New Marketplace
New Risk, New Business Models

New Health Care Risks Present Opportunities

Blog Post · October 24, 2016

For decades, health care was among the least risky business sectors. Providers were ensured a margin under cost-plus reimbursement. Insurers avoided risk by engaging in massive amounts of underwriting and passing through expected costs, or passing on business altogether if margins were questionable. And drug and device manufacturers found patients and their physicians eager to embrace the latest innovations, as neither faced direct pressure to compare incremental costs with incremental benefits. For years, the drug and device sectors consistently generated some of the highest returns on the stock exchange.

Health care today is a much riskier proposition for all of these parties. Providers are facing bundled payments and shared savings schemes with downside risk. Insurers must take all comers and are losing billions as they try to guess at the health and utilization patterns of enrollees in the public health insurance marketplaces. Investment in devices has ground to a halt, and pharmaceutical companies — which already face tougher negotiations with insurers and PBMs — must now brace for the possibility of heavier regulatory oversight on price-setting, or even government-negotiated prices.

Yet where there is risk, there is opportunity.

The opportunity for new entrants is most apparent. For example, whole industries have arisen to support providers in the transition to fee-for-value. These span the gamut from consultancies focusing on ACO formation to information technology vendors developing products to enable these new ventures. The willingness of state Medicaid programs to shift risk to private-sector plans — specifically for patients with special needs — has also sparked new investment and innovation around caring for these vulnerable populations.
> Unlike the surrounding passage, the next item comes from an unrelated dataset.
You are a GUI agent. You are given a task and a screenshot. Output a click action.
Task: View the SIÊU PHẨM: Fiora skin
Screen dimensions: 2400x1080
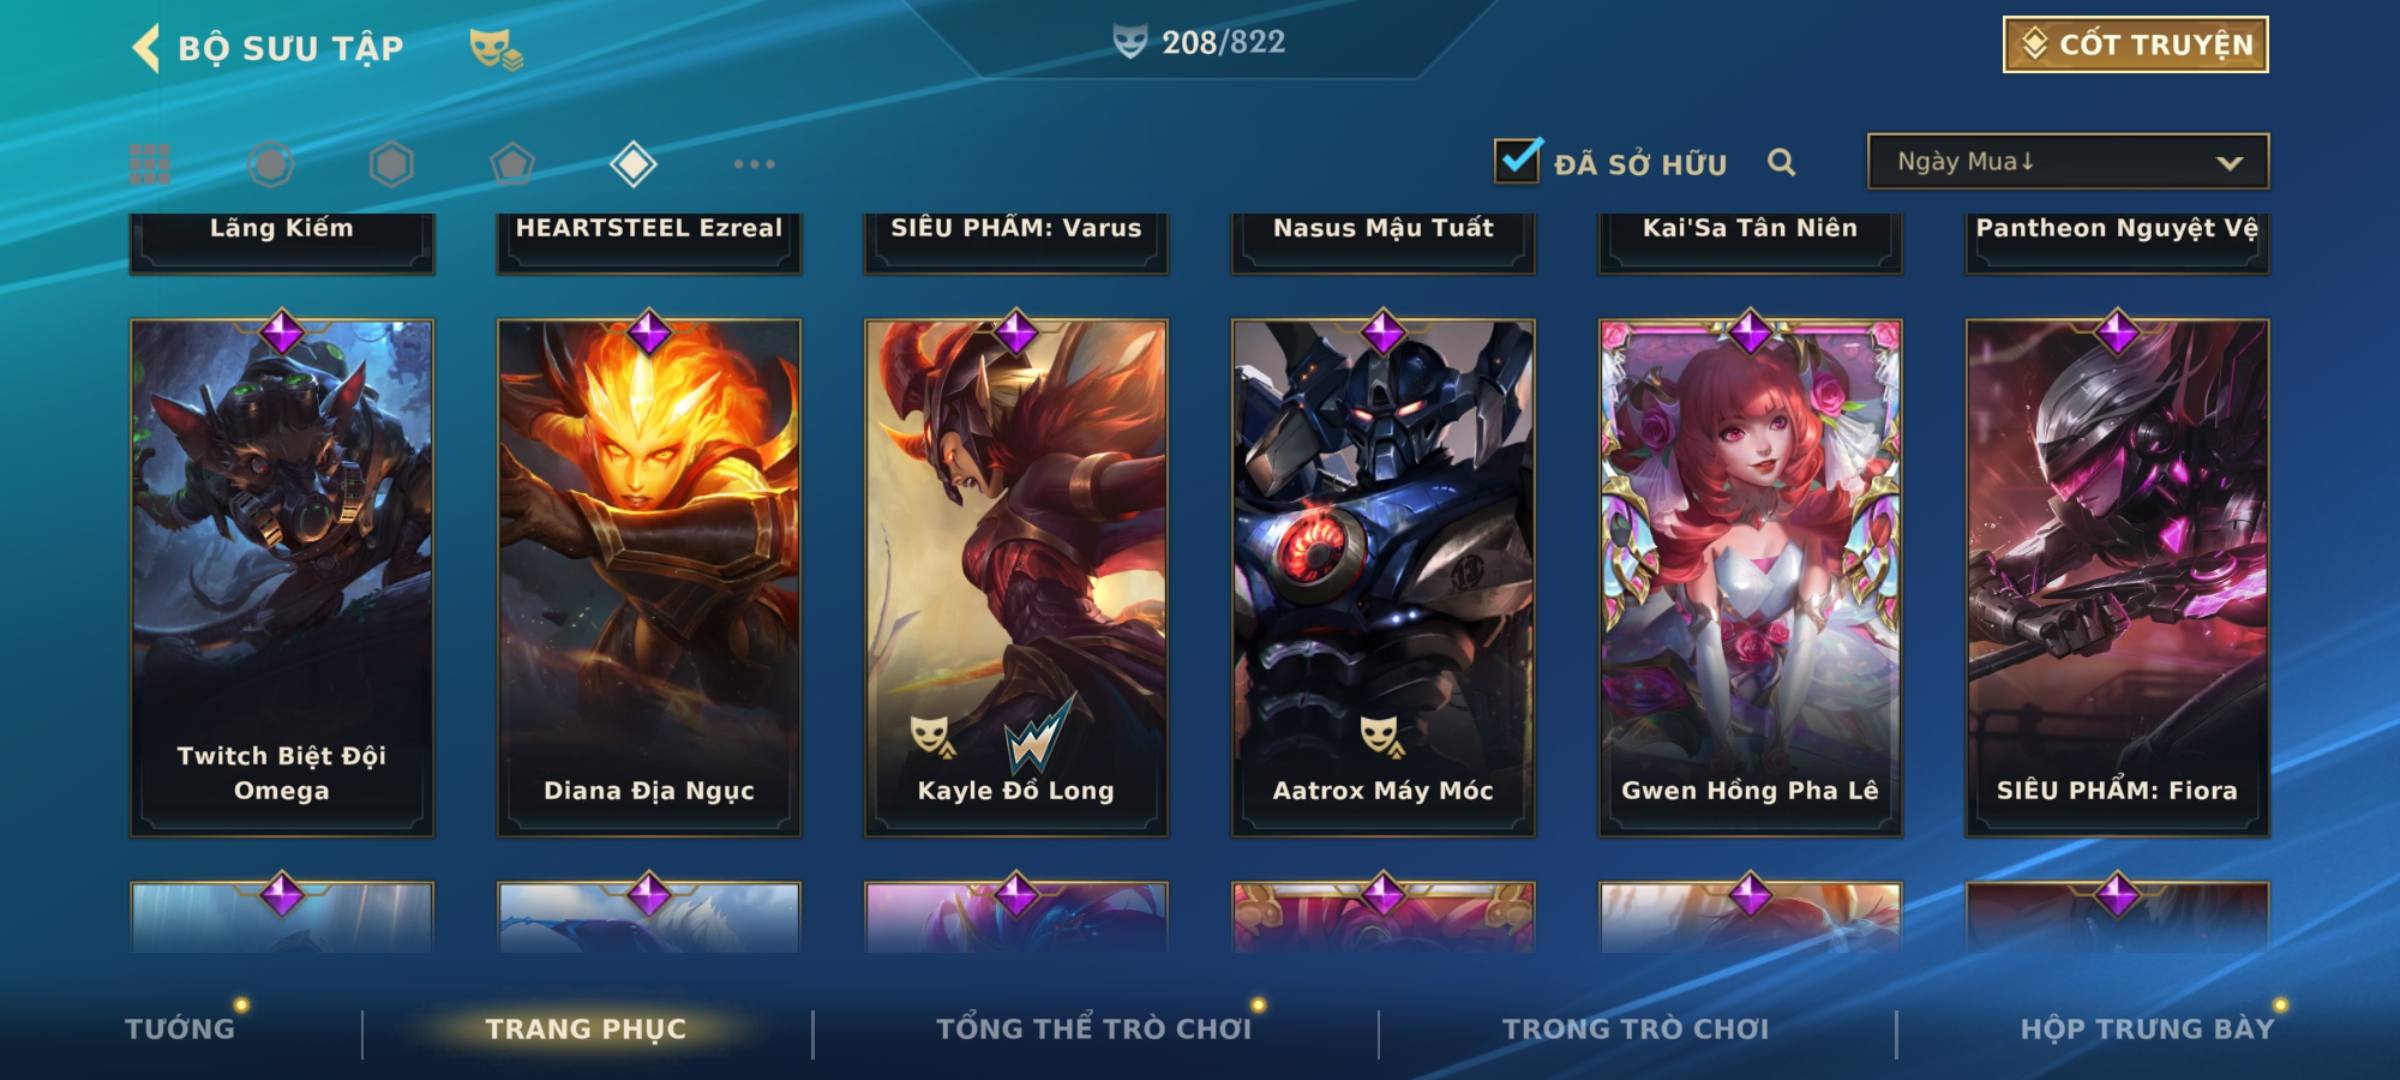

New risks rock boats for existing players, of course, potentially causing dramatic shifts in market position. Academic medical centers, formerly at the helm of the medical care kingdom, now face enormous strategic challenges as customers flee to lower-priced hospitals and outpatient rivals siphon off patients in lucrative service lines, such as diagnostic imaging and infusion therapy. On the drug/device side, manufacturers are struggling to redefine their role in a new world devoted to generating health rather than health care. These firms are trying to develop “end-to-end solutions” and partnerships with buyers, rather than adding bells and whistles and counting on buyers to pay for the shiniest new things.

While there is no one-size-fits-all strategy, there is a one-size-fits-all goal: put patients, who are the ultimate customers of health care, first. When organizations put customers first, they gain clarity on which opportunities to pursue and what operational trade-offs to make. As the critical decisions associated with health care spending shift from the negotiating table (insurers versus providers/vendors) to the kitchen table (customers versus providers/vendors), any health care organization seeking a sustainable market position must recognize that objective requires a singular focus on serving the customer best.